Other courts have held that a nonsignatory may compel arbitration when the signatory to a written agreement containing an arbitration clause must rely on the terms of that written agreement in asserting its claims against the nonsignatory. See, e.g., Hughes Masonry Co., Inc. v. Greater Clear County Sch. Bldg. Corp., 659 F.2d 836, 838 (7th Cir. 1981). In Hughes Masonry, the court held that a nonsignatory construction manager could compel a contractor to arbitrate his claims of interference with contract. The claims were based on duties and responsibilities ascribed to the construction manager by an agreement between the contractor and the developer that contained an arbitration clause. Id. Since the duties that had been allegedly breached arose from a contract containing an arbitration clause, the signatory was estopped from avoiding arbitration.
Here, the breach of warranty claims raised by Tres Jeanee against Micros are not founded in or intertwined with the underlying contract obligations of Brolin. Although Tres Jeanee brings breach of warranty claims against both parties, they are founded upon different theories: Brolin for installation and maintenance and Micros as manufacturer for product defects. Plaintiff's claims sound in tort and are not founded upon any contractual obligation with Brolin.
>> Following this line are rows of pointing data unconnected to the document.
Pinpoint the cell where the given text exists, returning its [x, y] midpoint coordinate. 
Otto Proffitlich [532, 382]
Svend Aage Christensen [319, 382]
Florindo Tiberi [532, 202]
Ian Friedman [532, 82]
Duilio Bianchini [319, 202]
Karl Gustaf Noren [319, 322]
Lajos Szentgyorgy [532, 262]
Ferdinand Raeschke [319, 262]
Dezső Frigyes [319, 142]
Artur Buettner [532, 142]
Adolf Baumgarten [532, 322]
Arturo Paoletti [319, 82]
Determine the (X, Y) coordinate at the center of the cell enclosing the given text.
Although the claims arise from the same circumstances, they do not appear intertwined as other courts have required.
The Fourth Circuit has recognized the difference between tort-based warranty claims and claims based on contract in the context of a motion to compel a nonsignatory to arbitrate. See R.J. Griffin Co. v. Beach Club II Homeowners Ass'n, 384 F.3d 157 (4th Cir. 2004). In Griffin, a general contractor sued a homeowners association to force arbitration of claims of negligence and breach of warranty of good workmanship, which had been brought by the homeowners association in state court. Id. at 159-60. The general contractor had a contract with the developer of the property that contained an arbitration clause. Id. The general contractor argued that the arbitration clause in the contract was enforceable against the association through the doctrine of equitable estoppel. Id. at 160. In affirming the district court, the Fourth Circuit refused to compel arbitration in part because the negligence and breach of warranty claims arose from common law legal duties, which were not dependent upon the terms of the contract. Griffin, 384 F.3d at 162. Even though the formation of the contract meant that the general contractor would build the condominium, thereby assuming the common law duties, the duties flowed from the common law, not the contract. Id.
The Fourth Circuit's rationale can be reasonably applied here. Tres Jeanee's claims of breach of express warranty and breach of implied warranty of merchantability are founded in obligations arising out of Kentucky common law. They are separate from any obligations created by the contract with Brolin, even though the contract with Brolin guided the sale to Tres Jeanee that triggered the common law duties.
Denying Micros' motion to compel arbitration may cause some inefficiency and additional expense in the litigation of these claims. Perhaps there is some danger of inconsistent results. However, these concerns do not affect the outcome of a motion to compel in these circumstances.
The Court will enter an order consistent with this Memorandum Opinion.